Dataset entries
--------

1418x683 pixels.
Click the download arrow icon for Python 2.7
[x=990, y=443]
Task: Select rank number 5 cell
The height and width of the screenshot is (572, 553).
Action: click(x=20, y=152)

--------

▶ _Work task_: Output the entries above exactly, please, with nothing dropped.

▶ _Response to the task_:
1418x683 pixels.
Click the download arrow icon for Python 2.7
[x=990, y=443]
Task: Select rank number 5 cell
The height and width of the screenshot is (572, 553).
Action: click(x=20, y=152)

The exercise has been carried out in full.